Replacing them with a new Article 42B:

“The State recognises that the provision of care, by members of a family to one another by reason of the bonds that exist among them, gives to Society a support without which the common good cannot be achieved, and shall strive to support such provision.”

As many commentators have pointed out, the existing article has been of little or no benefit to women working in the home and the State has not taken any steps to ensure that mothers will not be forced to work outside the home.

The provision does get some traction when the courts are making provision for dependent spouses in judicial separation and divorce cases. The court is required to ensure ‘proper provision’ for the spouses and in doing so must consider the contributions which each spouse has made to the welfare of the family by either income-earning or ‘looking after the home or caring for the family’. Article 41.2 has allowed the courts to say that income-earning and care work, whether carried out by men or women, have equal value in this context.

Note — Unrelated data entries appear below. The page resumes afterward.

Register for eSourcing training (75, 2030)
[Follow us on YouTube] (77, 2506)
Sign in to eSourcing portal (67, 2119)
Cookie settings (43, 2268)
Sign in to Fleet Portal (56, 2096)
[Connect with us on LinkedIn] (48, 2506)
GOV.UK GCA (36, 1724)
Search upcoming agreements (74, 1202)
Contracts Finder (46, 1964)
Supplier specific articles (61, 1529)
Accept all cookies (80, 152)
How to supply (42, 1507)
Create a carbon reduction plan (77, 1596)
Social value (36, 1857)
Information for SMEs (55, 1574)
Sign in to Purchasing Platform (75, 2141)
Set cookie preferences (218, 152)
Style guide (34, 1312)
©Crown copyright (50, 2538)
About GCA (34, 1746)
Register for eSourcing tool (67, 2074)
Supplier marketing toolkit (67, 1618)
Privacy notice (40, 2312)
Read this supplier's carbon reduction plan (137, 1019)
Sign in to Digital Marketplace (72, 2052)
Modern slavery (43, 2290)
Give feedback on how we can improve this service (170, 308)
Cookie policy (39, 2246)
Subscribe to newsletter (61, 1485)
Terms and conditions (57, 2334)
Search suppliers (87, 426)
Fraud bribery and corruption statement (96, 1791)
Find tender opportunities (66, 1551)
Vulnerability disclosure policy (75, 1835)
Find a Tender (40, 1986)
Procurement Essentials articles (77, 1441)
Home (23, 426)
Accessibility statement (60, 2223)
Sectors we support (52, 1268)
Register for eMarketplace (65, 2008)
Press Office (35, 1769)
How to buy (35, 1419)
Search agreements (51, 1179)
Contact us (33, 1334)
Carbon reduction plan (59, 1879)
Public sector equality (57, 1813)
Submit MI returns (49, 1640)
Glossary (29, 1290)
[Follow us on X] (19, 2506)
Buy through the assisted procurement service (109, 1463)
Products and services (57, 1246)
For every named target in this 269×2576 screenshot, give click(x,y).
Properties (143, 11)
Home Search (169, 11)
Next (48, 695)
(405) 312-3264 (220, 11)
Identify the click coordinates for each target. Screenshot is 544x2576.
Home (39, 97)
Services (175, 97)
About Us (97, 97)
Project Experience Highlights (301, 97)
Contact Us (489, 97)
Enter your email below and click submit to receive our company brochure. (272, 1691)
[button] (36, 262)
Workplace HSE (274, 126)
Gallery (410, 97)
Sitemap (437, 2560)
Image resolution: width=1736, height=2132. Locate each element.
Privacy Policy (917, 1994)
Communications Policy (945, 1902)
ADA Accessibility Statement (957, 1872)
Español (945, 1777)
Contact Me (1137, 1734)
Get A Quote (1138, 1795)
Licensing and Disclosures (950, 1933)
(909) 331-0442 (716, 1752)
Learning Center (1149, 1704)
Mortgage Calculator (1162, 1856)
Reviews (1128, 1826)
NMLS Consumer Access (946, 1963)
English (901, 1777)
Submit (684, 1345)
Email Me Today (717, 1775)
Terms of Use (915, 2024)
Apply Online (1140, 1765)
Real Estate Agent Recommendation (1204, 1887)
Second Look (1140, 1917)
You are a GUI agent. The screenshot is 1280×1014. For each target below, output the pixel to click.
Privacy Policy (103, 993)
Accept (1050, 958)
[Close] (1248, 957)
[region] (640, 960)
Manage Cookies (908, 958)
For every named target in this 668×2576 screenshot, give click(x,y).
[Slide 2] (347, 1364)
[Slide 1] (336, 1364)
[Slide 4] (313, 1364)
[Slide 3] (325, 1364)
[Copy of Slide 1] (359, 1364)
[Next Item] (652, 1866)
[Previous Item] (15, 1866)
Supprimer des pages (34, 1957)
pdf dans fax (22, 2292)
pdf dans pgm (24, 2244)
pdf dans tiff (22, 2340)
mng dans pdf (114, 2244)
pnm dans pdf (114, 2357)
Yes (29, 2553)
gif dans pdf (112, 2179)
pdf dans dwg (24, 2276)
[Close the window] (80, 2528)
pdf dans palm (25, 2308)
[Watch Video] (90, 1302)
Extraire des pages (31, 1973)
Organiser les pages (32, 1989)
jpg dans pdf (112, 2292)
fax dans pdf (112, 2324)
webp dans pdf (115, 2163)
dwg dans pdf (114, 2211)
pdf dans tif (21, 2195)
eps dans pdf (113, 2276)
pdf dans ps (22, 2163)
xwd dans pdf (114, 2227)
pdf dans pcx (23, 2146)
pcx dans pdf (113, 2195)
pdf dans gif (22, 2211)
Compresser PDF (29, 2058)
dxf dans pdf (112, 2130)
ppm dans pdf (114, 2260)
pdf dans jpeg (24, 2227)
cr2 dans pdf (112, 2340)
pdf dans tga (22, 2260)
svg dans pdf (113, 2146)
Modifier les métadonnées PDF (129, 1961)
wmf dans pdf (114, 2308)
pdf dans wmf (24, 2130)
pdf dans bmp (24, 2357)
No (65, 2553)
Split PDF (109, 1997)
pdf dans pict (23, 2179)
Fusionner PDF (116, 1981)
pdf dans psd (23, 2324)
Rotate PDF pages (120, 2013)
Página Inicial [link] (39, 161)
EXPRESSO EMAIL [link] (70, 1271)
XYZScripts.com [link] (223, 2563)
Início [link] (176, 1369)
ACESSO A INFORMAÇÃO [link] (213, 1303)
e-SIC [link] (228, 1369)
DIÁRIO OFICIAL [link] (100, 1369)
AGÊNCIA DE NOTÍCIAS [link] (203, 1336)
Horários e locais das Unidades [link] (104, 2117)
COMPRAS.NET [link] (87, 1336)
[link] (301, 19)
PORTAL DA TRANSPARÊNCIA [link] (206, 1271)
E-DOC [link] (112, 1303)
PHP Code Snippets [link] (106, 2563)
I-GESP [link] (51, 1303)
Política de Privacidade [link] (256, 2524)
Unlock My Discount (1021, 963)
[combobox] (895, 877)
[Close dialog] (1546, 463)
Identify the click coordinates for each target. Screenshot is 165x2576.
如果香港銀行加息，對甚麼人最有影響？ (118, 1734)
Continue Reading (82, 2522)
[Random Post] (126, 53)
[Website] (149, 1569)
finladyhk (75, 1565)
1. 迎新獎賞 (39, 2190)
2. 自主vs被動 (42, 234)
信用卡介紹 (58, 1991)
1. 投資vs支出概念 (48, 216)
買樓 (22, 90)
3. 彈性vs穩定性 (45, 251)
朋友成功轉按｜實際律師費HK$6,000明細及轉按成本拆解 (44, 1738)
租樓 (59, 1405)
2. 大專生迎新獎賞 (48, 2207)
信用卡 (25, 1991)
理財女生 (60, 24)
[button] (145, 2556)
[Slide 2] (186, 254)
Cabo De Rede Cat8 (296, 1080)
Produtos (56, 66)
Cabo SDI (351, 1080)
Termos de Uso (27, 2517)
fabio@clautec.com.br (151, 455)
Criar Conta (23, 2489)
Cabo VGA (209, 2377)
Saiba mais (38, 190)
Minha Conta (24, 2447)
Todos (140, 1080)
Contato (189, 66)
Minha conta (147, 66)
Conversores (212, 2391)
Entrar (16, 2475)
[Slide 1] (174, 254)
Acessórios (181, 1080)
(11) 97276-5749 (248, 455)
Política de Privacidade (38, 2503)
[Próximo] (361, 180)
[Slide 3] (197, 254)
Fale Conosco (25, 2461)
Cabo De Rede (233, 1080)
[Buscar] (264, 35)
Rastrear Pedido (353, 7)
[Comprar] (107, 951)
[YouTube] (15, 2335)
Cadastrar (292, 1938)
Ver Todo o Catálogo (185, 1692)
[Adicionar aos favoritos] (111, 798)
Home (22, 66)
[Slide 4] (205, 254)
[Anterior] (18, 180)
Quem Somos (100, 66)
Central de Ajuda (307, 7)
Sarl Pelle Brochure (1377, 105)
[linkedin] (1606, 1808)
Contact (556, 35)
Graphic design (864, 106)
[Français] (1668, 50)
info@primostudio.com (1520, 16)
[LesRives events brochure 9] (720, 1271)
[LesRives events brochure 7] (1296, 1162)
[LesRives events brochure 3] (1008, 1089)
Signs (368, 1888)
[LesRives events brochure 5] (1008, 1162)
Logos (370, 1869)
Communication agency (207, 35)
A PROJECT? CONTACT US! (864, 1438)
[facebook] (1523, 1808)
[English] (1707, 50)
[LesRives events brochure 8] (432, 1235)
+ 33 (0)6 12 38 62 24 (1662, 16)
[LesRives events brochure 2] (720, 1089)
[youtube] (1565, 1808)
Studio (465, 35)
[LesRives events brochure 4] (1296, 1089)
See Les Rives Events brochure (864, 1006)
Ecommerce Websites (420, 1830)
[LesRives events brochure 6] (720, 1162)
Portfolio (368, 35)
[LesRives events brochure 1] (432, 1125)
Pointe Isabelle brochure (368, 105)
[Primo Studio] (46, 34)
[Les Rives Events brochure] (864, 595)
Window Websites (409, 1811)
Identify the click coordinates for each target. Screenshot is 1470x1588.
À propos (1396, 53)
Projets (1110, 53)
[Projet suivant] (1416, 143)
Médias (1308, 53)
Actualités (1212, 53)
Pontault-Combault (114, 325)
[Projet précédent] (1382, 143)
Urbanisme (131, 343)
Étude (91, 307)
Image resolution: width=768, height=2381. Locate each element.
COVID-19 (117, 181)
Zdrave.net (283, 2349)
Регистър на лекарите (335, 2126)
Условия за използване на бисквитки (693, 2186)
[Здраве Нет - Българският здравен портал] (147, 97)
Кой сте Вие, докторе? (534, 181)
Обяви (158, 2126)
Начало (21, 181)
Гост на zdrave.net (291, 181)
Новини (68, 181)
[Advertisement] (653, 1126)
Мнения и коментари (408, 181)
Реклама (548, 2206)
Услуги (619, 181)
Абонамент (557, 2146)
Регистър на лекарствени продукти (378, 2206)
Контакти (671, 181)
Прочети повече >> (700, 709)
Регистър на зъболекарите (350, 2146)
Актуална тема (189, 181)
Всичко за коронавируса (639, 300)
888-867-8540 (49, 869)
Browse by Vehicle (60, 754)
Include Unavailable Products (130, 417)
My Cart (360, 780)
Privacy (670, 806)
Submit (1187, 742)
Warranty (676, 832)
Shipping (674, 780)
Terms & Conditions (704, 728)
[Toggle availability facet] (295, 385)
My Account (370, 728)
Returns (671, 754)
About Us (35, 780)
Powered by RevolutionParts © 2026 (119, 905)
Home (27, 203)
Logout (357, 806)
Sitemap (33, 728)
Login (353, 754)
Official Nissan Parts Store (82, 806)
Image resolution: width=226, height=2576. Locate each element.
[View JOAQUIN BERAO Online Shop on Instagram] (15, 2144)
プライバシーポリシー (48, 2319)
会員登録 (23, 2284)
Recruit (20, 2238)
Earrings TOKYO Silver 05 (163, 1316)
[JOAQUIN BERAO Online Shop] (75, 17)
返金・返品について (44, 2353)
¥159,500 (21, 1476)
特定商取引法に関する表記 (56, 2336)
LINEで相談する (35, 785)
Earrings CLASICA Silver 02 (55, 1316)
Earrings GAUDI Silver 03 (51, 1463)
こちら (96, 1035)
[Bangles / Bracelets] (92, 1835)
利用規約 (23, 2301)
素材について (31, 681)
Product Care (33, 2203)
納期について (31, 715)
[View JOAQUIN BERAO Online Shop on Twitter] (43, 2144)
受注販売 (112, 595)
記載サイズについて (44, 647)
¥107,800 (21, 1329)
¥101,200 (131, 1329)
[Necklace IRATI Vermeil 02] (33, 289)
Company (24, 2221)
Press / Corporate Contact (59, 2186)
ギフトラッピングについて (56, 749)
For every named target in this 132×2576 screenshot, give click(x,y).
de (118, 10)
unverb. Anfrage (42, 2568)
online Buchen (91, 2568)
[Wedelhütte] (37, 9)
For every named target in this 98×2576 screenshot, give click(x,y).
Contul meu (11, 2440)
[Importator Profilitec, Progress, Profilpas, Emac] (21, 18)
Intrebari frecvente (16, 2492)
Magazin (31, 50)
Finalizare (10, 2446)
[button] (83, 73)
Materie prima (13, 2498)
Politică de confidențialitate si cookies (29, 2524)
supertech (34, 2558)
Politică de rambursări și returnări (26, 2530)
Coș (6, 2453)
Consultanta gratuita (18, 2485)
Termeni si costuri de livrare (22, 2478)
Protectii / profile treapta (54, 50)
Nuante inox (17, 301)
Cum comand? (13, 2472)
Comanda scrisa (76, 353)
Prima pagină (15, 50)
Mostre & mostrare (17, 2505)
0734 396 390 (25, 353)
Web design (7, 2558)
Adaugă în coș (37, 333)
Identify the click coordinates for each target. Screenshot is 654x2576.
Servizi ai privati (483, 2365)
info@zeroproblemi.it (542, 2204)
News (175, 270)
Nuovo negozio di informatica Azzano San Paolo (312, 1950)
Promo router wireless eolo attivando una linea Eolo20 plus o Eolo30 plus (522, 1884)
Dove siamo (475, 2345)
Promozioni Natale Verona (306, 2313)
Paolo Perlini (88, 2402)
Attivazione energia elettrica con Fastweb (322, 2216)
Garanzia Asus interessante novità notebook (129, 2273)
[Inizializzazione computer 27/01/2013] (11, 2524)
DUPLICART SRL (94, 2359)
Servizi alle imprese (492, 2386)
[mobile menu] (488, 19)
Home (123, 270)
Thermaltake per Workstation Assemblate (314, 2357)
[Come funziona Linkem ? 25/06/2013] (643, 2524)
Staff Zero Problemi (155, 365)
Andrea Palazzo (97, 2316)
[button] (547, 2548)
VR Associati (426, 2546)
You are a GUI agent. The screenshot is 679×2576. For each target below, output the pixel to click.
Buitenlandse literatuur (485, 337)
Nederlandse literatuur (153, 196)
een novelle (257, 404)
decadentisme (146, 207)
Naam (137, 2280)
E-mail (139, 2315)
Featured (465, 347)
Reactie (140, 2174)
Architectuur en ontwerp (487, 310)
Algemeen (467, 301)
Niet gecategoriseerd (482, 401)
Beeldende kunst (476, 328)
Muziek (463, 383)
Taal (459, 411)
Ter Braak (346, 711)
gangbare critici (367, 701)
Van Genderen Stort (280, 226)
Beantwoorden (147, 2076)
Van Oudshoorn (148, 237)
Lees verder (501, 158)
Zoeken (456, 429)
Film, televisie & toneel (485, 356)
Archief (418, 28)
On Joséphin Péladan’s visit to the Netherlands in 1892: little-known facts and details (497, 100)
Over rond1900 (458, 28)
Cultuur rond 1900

The proposed amendment re-frames the sentiment of the original so that it refers to members of a family more generally and to the care they provide to each other. It is an acknowledgment that this care work is an essential social support. As with the previous article, the obligation placed on the State is weak, but it will continue to support the equal valuing of care and income earning in the context of divorce.

The new text is also a symbolic acknowledgement that we lead relational lives in which we are cared for and care for others within a broad range of familial settings. Stating this clearly in the Constitution signals that people are valued for who they are and not only as economic producers and consumers.

In deciding how to vote on 8th March, we need to compare the existing text with the proposals to decide which most appropriately describes how we think about family life and relationships. Whichever way the vote goes, no one’s statutory or family-based rights will change as a result only of the outcome of these referendums.

  • Dr Deirdre McGowan is a qualified solicitor as well as a senior lecturer and head of law at Technological University Dublin. She is the co-editor, with Dr Maebh Harding, of Family Law in Context (2023, Clarus Press).